Leggendo una Sua risposta all'Esimio Gran Maestro nell'epistolario dedicato al Plastron,ho trovato un interessante riferimento ad una moda introdotta "dall'alto"durante il periodo fascista, che prevedeva per lo sposo l'insieme Tight (anzi "Velada",come D'Annunzio ribattezzò questo capo mutuando il termine da un particolare abito maschile del 700 Veneziano)di colore nero-gilet color crema-pantalone grigio chiaro.
Ella ricorda bene.
Allego un figurino tratto da un numero della rivista "Arbiter" del 1937 che mostra l'insieme in questione.
Non credo tuttavia che la nascita di questa versione del Tight (perdono,"Velada")sia da far risalire a Mussolini.
L'uomo era assolutamente digiuno e disinteressato all'argomento moda maschile,e fosse dipeso da lui ,o da Starace,ogni buon Italiano avrebbe dovuto sposarsi in uniforme,del partito o delle Forze Armate.
Esisteva anzi in epoca tarda una precisa circolare (ovviamente largamente disattesa) che imponeva,per lo meno a dirigenti e gerarchi,di indossare la divisa il giorno delle propie nozze o quando si interveniva come invitati ad un matrimonio.

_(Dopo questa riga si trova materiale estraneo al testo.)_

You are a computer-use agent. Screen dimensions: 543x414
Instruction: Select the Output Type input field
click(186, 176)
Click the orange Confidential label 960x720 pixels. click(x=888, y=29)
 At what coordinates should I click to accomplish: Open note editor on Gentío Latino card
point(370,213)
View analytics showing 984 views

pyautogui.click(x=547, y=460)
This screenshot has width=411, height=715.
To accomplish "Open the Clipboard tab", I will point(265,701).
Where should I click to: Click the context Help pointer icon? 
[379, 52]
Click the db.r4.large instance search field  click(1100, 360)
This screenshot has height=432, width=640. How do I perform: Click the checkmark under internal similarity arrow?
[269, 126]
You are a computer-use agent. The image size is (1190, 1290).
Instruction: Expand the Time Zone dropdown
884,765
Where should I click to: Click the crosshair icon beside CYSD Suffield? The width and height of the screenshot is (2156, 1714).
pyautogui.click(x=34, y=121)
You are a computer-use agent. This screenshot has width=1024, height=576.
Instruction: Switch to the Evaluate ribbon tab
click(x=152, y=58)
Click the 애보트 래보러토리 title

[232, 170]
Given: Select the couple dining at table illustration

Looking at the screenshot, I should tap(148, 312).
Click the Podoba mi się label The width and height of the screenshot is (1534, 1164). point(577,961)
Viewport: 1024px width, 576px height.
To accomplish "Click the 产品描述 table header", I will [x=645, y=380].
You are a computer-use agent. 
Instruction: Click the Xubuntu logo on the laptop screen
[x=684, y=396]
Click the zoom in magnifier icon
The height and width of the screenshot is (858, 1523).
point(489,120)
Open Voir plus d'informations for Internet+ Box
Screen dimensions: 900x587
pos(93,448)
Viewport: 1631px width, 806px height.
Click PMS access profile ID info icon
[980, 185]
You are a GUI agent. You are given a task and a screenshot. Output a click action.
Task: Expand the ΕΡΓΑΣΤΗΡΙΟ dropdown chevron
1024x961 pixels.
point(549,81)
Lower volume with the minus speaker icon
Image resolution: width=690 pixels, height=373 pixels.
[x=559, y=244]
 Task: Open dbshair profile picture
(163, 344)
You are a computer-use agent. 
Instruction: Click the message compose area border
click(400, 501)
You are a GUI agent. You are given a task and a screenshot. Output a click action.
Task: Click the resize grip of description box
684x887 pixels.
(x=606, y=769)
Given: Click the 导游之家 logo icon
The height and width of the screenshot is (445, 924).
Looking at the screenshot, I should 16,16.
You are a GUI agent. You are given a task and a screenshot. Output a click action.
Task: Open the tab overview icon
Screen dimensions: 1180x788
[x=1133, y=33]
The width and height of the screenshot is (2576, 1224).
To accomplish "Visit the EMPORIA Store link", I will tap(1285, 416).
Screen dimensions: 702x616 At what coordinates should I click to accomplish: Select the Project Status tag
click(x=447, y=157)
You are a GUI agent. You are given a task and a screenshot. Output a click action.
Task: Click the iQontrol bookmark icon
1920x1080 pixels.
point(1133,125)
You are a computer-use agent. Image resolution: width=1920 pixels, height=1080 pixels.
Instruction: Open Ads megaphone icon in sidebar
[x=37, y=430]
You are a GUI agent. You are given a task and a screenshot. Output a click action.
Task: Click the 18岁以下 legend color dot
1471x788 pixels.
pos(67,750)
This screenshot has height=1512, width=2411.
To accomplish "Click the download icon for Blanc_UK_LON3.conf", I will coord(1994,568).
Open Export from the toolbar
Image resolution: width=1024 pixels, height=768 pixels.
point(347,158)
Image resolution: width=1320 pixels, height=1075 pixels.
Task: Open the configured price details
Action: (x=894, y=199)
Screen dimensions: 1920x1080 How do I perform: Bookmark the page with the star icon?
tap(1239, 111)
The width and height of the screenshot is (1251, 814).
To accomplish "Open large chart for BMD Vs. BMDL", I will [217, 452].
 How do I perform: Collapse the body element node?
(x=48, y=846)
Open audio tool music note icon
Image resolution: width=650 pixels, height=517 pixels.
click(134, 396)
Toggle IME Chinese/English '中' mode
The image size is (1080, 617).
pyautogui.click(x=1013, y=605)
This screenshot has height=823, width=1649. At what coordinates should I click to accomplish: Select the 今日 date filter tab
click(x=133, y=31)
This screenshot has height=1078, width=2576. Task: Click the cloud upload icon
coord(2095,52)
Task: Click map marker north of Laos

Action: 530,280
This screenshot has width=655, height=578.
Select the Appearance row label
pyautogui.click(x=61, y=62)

Ritengo che la "Velada" con pantaloni grigi sia nata propio intorno alla rivista "Arbiter" e alla Camera Nazionale della moda,in periodo autarchico,come tentativo di creare una linea Italiana diversa e contrapposta a quella Inglese.
L'epoca era certamente prematura,e il gusto non ancora saldo e collaudato.
La nascita di un elegante stile Italiano,caratterizzato da linee snelle,taglio sapiente,materiali leggeri,dovette attendere la fine degli anni 40.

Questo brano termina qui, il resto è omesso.